Photo by Patrick Fore on Unsplash.

I don’t want to spend too much time responding to views I do not hold, but must say that I found it strange to see a sentence taken out of my piece in the Globe and Mail attributed to “neo-liberalism.” Just to be clear, my views on education are the opposite of neo-liberalism: I believe in a planned, public system of education, not in the free market neo-liberals venerate.

Anyone who shares my commitment to the public system should share the concerns I have expressed. For the success and the credibility of a public system requires good planning and that is precisely what was missing from the plan to develop new campuses in Ontario. A commitment to use scarce resources to build expensive spaces for students who are not there will not strengthen the system, but destabilize it.

According to neo-liberals, we shouldn’t have a public system because governments cannot be counted on to plan and manage it well. Those of us who favour such a system (I and, I suspect, most members of the Trent community) need to counter such claims, not by defending poor planning, but by ensuring that the system is one that is guided by good planning and the foresight that requires.

Leo Groarke
President and Vice-Chancellor


Neoliberal is as Neoliberal Does

I don’t want to spend too much time replying to a response from the President of Trent University that noticeably fails to address most of the arguments I outlined in my original, almost 2 000-word article. I find it deeply concerning that the President did not read beyond the sentences that included his name in order to fully grasp the frustrations that myself and many other students feel due to the effects of the policies the President signs off on. If Leo were really concerned about ‘a planned, public system of education’ then perhaps his response to my article would have dealt with more than just stipulating his political philosophy on the topic of education.

Instead, the President chose to focus on clearing his name and saving his reputation. He tried to defend his original Globe and Mail article in favour of the Ford government’s decision to cut funding for the expansion of various post-secondary campuses in the GTA. He did not, however, make mention of the rest of my detailed explanation of how neoliberal policies are rearing their ugly head at Trent University. He made no attempt to explain rising precarity for non-tenured faculty, astronomically high international student fees, or the clear prioritization of STEM over the arts.

And perhaps that’s because the explanation is… neoliberalism.

Althusser once defined ideology as the “imaginary ways in which people represent to themselves their real relationship to the world.” In this sense, ideology does not refer to consciously formulated ideas about society. It is the air we breathe. With the level of hegemony neoliberal ideology has achieved, it most definitely has become the air we breathe. Perhaps this might explain why Leo does not identify with neoliberalism, yet manages to make comments and implement policies that epitomize neoliberal ideology.

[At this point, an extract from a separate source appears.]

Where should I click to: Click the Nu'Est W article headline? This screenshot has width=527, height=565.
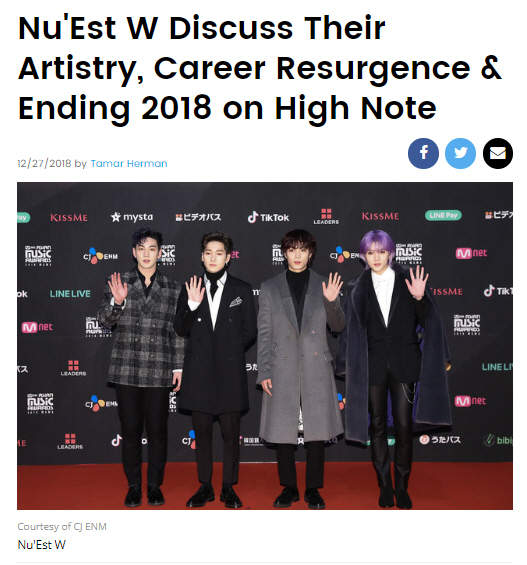click(259, 68)
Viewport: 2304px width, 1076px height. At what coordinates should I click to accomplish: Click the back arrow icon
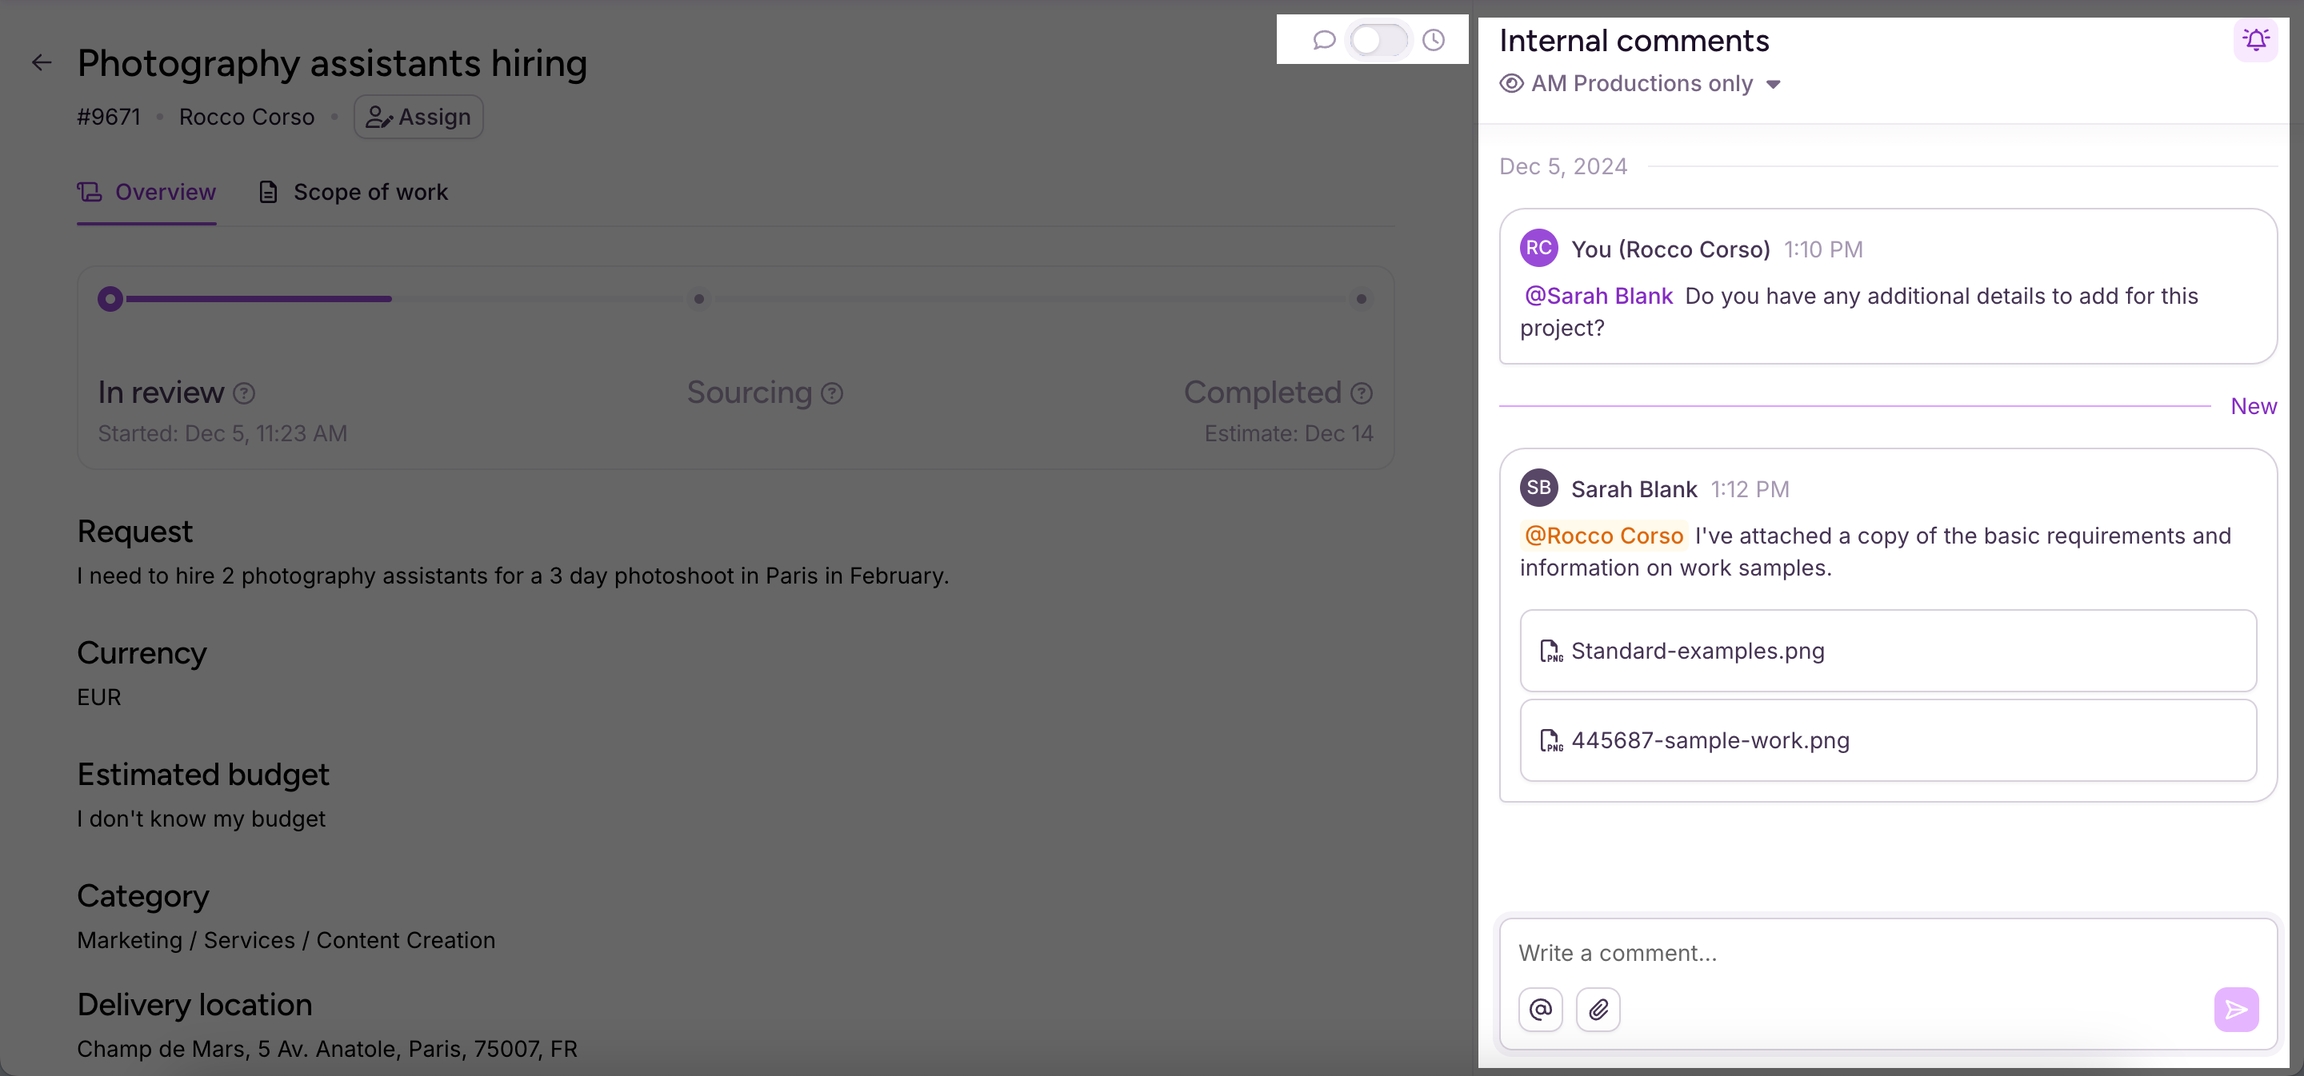coord(41,63)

Regardless, I have never been concerned with the President’s personal politics. That’s not what my article was about. I wrote that article because I was concerned with the corporatization of a university that I love. I am even more concerned knowing that the President is aware of these issues, but cares more about saving his reputation than the livelihood of the people who attend this institution.

If Leo wants to prove his opposition to neoliberalism, then perhaps he should take aim at policy changes rather than opinion pieces.